Plaskett’s Communications Director Mike McQuerry sent an excerpt to reporters Friday, but said he could not release the entire letter publicly.
In the excerpt, Plaskett wrote that “it is of critical importance to the Virgin Islands community that we intentionally fill this position with a local representative.”
Shappert received an interim appointment from former Attorney General Jeff Sessions on Jan. 4, 2018, and V.I. District Court appointed Shappert to the role on April 23, 2018.
Shappert declined to comment when contacted by The Daily News on Friday.
“The circumstances surrounding the tenure of the current U.S. Attorney for the Virgin Islands, Gretchen Shappert, are untenable,” Plaskett wrote. “She refuses to meet with my office even in a courtesy manner, obstructs other federal law enforcement agencies from engaging with local offices if she does not approve of the individuals running those offices — primarily Democrats.”

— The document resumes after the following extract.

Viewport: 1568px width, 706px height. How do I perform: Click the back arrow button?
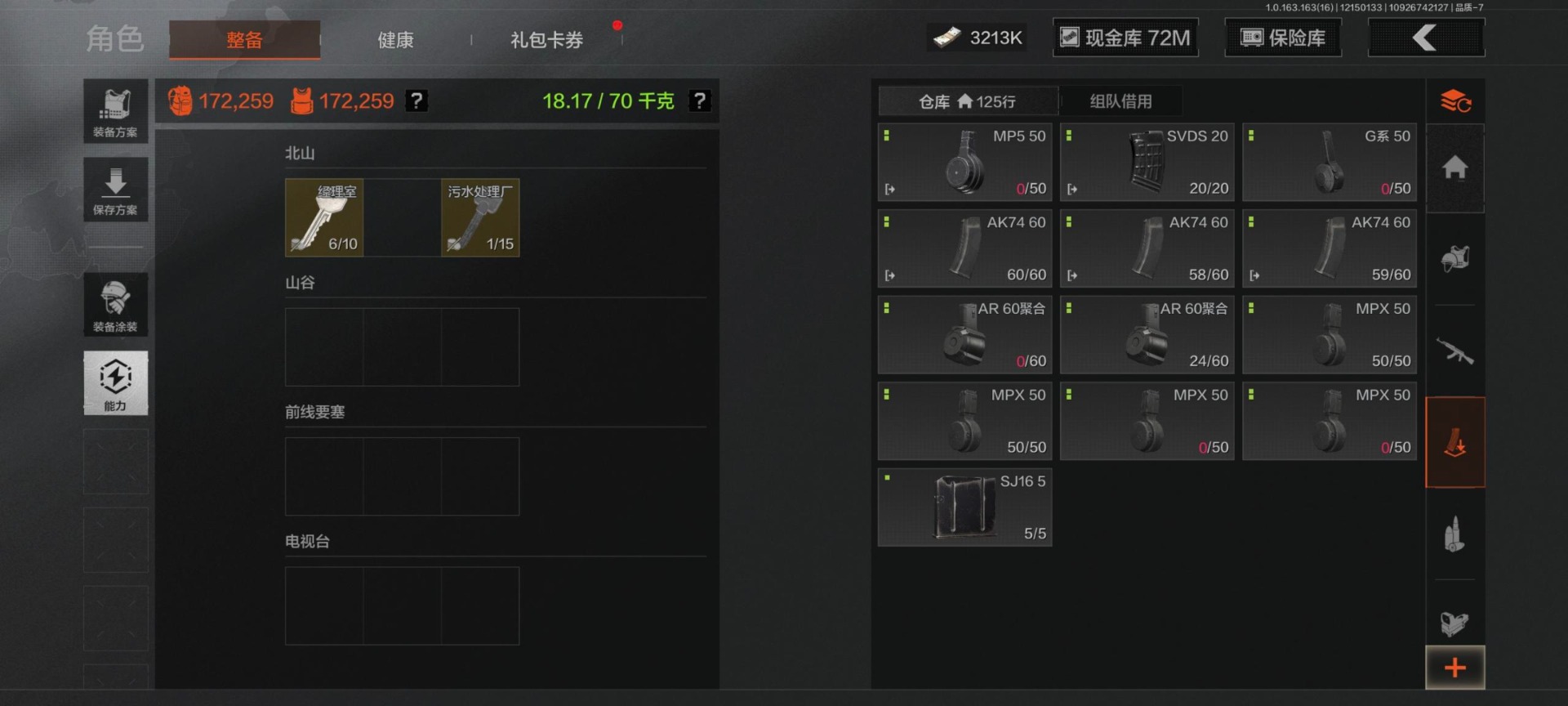[x=1426, y=38]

Plaskett went on to write that Shappert “has exhibited blatantly discriminatory hiring practices, including firing local employees and hiring non-local, Republican leaning Assistant US Attorneys. She has bragged to those within the agency that given the Virgin Islands’ lack of Senate elected official, the territory’s distance and her court appointment — she will not be asked to resign by the new president. That blatant disregard of the president, our inclusion in justice and the democratic process cannot be left unchecked.”
At the time of her interim appointment, Sessions issued a statement saying Shappert had served the U.S. Justice Department for more than 25 years.
Before her work in the Virgin Islands, Shappert had served as assistant director for the Indian, Violent and Cyber Crime Staff in the Executive Office for U.S. Attorneys since 2010, prior to which she served as U.S. Attorney for the Western District of North Carolina from 2004 to 2009. She served as Assistant U.S. Attorney from 1990 to 2004, prosecuting “a wide range of criminal defendants including outlaw motorcycle gangs and violent drug organizations,” according to the Justice Department.
She has also served as an Assistant District Attorney, Assistant Public Defender, and was in private practice prior to her federal service. She received a bachelor’s degree from Duke University in 1997 and her juris doctorate from Washington & Lee University School of Law in 1980.
Shappert was appointed to replace Acting U.S. Attorney Joycelyn Hewlett, who stepped into the position in an acting role after Sessions asked for the resignation of former U.S. Attorney Ronald Sharpe. Sharpe was among 46 U.S. attorneys who were holdovers from the Obama administration who were asked to resign by Sessions when the administration of former President Donald Trump took power.